Figure 1. Cover of Guida di Fiume 1898 (Fiume: Premiata Libreria Editrice M. Polonio-Balbi). Courtesy of Sveučilišna knjižnica Rijeka, Collection Biblioteca Civica.

As an everyday civic symbol, the coat of arms became an imperceptible element of local patriotism, pushing locals to internalise the fact that they lived in a world of imperial, national, regional and local loyalties. As such, the coat of arms was reconfigured into a political symbol for and of the masses. In a local Habsburg society that was industrialising, and with an increasing number of immigrants and consequently an increasing number of potential voters – or at least politically and socially active individuals – the political elite found it necessary to construct and obtain the consent of wider social strata.Footnote 24 This role was fulfilled by the Autonomist Party.

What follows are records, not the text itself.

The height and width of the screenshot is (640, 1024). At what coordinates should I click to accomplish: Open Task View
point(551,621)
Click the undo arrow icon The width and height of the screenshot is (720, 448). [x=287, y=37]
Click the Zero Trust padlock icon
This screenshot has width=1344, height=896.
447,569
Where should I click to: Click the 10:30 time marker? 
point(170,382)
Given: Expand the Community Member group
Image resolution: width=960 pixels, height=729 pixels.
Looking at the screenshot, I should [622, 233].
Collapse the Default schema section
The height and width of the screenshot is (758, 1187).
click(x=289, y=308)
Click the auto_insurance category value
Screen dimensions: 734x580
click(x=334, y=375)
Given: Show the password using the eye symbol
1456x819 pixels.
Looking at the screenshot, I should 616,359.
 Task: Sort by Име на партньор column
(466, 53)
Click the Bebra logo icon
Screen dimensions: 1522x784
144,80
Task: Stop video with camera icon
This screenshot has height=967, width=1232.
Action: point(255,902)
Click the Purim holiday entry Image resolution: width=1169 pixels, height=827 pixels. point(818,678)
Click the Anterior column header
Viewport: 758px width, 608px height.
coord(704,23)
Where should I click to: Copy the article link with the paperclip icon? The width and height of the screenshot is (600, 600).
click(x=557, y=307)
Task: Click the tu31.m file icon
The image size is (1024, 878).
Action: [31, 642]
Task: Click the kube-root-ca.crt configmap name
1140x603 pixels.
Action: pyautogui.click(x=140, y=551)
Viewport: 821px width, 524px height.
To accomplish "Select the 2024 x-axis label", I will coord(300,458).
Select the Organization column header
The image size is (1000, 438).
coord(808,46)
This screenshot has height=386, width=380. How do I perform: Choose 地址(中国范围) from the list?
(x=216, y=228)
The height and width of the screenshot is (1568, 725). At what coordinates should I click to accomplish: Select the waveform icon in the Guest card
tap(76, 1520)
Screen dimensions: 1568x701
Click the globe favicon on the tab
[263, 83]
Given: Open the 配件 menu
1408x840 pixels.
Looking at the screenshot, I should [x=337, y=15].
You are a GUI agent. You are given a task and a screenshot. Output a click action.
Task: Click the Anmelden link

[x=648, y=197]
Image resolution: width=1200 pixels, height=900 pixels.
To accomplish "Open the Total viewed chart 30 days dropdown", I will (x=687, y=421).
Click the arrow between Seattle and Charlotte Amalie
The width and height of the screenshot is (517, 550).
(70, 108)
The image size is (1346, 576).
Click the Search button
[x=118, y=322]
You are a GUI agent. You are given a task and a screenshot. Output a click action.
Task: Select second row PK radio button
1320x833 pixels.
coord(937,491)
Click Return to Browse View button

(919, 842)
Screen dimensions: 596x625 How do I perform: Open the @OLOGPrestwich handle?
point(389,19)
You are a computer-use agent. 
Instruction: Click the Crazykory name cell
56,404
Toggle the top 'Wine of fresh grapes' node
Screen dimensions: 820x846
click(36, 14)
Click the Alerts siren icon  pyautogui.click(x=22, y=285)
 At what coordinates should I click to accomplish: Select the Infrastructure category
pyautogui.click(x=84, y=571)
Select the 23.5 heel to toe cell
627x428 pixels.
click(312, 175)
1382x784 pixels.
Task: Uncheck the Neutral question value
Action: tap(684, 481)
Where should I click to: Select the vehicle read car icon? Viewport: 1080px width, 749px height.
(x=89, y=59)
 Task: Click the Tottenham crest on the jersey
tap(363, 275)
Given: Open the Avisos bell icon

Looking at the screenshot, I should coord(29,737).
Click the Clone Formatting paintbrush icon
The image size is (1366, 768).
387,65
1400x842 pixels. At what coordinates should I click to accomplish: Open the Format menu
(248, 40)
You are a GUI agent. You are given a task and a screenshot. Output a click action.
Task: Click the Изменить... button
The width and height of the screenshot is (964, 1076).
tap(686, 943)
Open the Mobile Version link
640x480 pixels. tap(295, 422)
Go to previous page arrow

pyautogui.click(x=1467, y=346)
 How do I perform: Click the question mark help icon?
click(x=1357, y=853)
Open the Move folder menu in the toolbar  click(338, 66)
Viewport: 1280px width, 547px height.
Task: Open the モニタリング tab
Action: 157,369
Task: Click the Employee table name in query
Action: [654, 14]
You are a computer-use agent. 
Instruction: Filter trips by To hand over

The Autonomist Party was established at the end of the nineteenth century, when Fiume's elite was set on a collision course with the central state authorities in Budapest on issues regarding the degree of the city's self-government. It was not a conflict against the sovereignty of the Kingdom of Hungary, but rather a contention about how institutionally homogenised and autonomous Fiume should be.Footnote 25 One of the issues concerned was the usage of the Italian language by state authorities, an element which became the battle horse of Fiumian autonomism. To obtain support from locals, the autonomists had to explain what the ‘Italian character’ was and who might be a threat to it. The ‘Italian character’ referred to the privileged position of the Italian language at local level, and it implied opposition to Croatian historical and national claims on Fiume. By the late nineteenth century it included resistance to the Hungarian government's attempts to make the city's administration uniform with the rest of Hungary. In this economically and demographically expanding city, the need to create consensus with a larger public at the local level increased rapidly. By 1900, Fiume was the second-fastest growing city in the Kingdom of Hungary. As more people moved to and got engaged in local Fiumian society, they also required a greater amount of service from the city administration. To maintain their special administrative and legal situation as a corpus separatum, Fiume's elite needed to include these wider social strata and convince them of their alleged specificity by political propaganda that emulated other nationalist movements, giving a sense of sacredness and unity to their cause.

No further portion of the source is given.